La légalisation du cannabis, prévue pour juillet 2018, aura des impacts dans les milieux de travail.

Un guide pour gérer le pot dans les entreprises

EXCLUSIF / Pas moins de 73 % des professionnels québécois en ressources humaines sont préoccupés par la légalisation prochaine du cannabis au Canada. Plus de 30 % d’entre eux avancent même que l’enjeu est «très» préoccupant.

Un sondage mené par l’Ordre des conseillers en ressources humaines agréés (CRHA) auprès de 637 de ses membres montre également que pour près de 40 % d’entre eux, l’usage des drogues est déjà problématique au sein de leur organisation.

Chose certaine, la légalisation du cannabis — prévue pour juillet 2018 — aura des impacts dans les milieux de travail. 

C’est en effet l’opinion partagée par un peu plus de 80 % des professionnels interrogés entre le 18 et le 25 octobre par l’Ordre des CRHA.

Par ailleurs, tout près de 30 % des organisations n’ont pas de politique interne traitant spécifiquement de la consommation ou du fait d’être sous l’influence de drogues au boulot.

«Nous ne nous prononçons pas sur la pertinence ou non de la législation ou encore sur le report ou non de son entrée en vigueur», indique au Soleil la directrice générale de l’Ordre, Manon Poirier. L’organisation, qui représente 10 000 membres, se tient plutôt à l’avant-poste afin que les employeurs soient prêts le moment venu.
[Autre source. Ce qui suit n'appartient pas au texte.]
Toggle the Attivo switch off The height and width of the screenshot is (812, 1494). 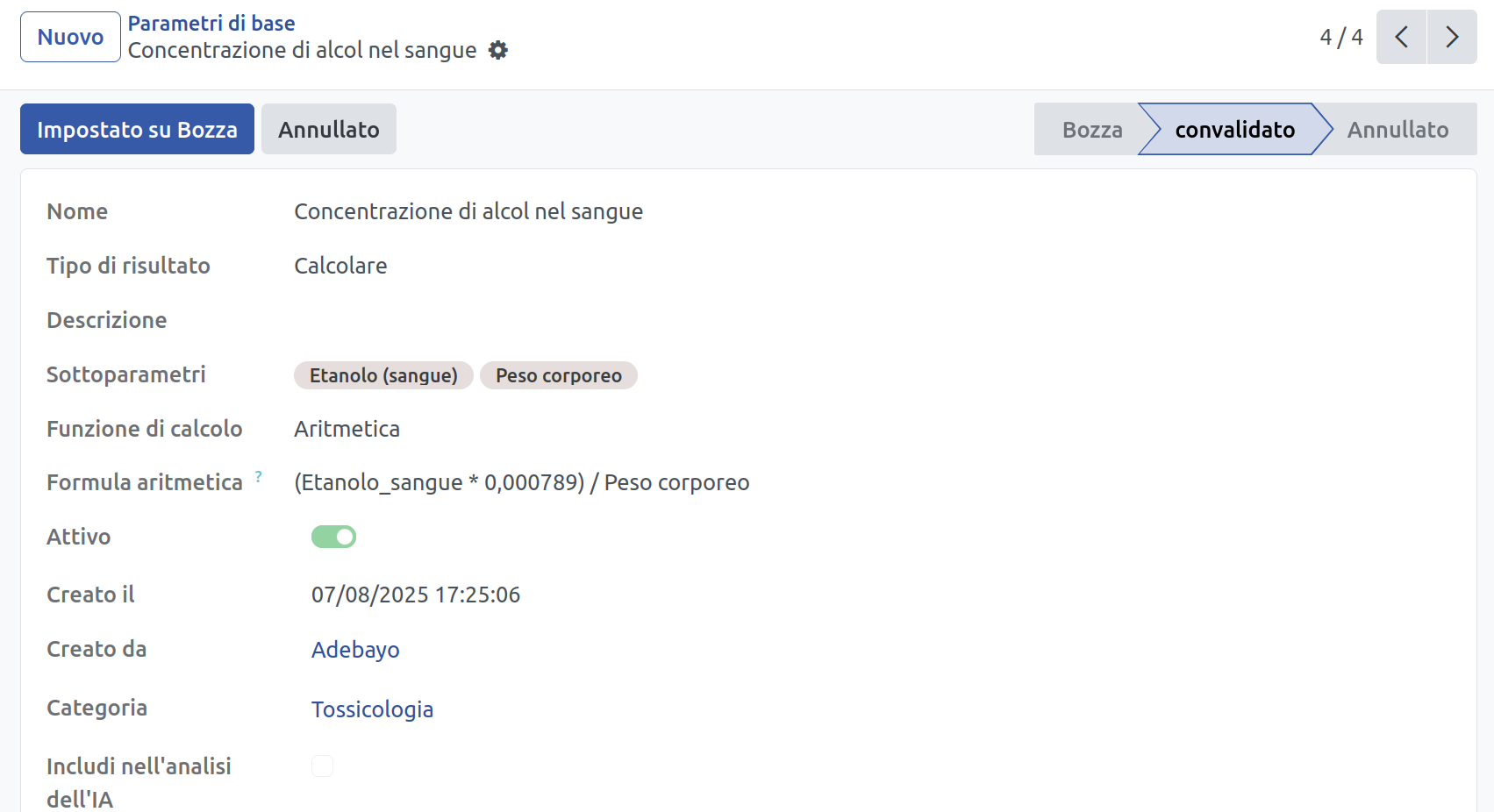click(333, 537)
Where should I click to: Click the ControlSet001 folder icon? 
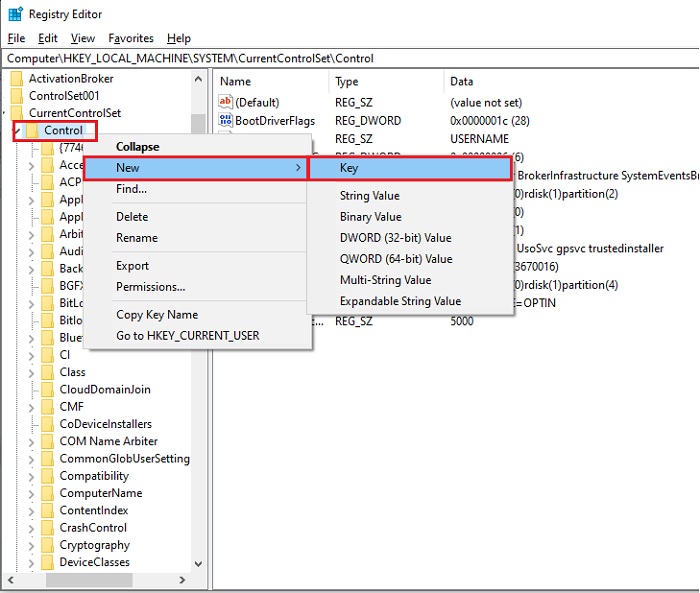16,96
À cette fin, elle publie, mardi, un guide intitulé Comment s’adapter à la légalisation du cannabis dans les milieux de travail.

Degré de tolérance

Du pot, il s’en fumera davantage une fois que le projet C-45 deviendra réalité.

«Nous avons constaté qu’entre 2012 et 2013, l’usage du cannabis avait augmenté de 20 % et de 23 % respectivement au Colorado et à Washington, deux États qui ont légalisé la consommation de cette substance au cours des dernières années. Nous avons toutes les raisons de croire que nous vivrons la même situation ici au Canada», souligne Mme Poirier.

Un employeur a l’obligation de protéger la santé, la sécurité et l’intégrité physique et psychologique de ses salariés. Ces derniers, eux, ont l’obligation de fournir la prestation de travail à laquelle leur employeur est en droit de s’attendre.

«À l’égard des drogues, comme dans le cas de l’alcool, l’employeur doit d’abord faire connaître son degré de tolérance. Il doit l’écrire noir sur blanc dans une politique claire sur la consommation de cannabis au travail qui identifiera, entre autres, les mesures disciplinaires et administratives qui seront imposées au salarié qui ne se conforme pas à la politique et qui représente un danger pour lui-même et pour ses collègues de travail», explique Manon Poirier.

L’un des enjeux pour les employeurs est la détection des signes révélant qu’une personne peut être sous l’influence du cannabis.

La Charte des droits et des libertés de la personne ne permet pas à un employeur de soumettre ses travailleurs à des tests de dépistage aléatoires.

«Seulement lorsqu’il a un motif raisonnable de croire que son employé est sous influence du cannabis», précise la dg de l’Ordre des CRHA. «Le fardeau repose entièrement sur les épaules de l’employeur.»

Dans son guide, l’Ordre des CRHA signale «qu’à l’heure actuelle, aucun moyen de dépistage de cannabis dans le corps ne peut déterminer avec certitude si la présence de cette substance représente un réel risque pour l’individu testé ou pour les autres. Au Canada, des instruments de contrôle sont en développement pour détecter le tétrahydrocannabinol (THC) chez les conducteurs, mais contrairement à l’alcool, il n’y a pas encore de taux maximal acceptable défini.»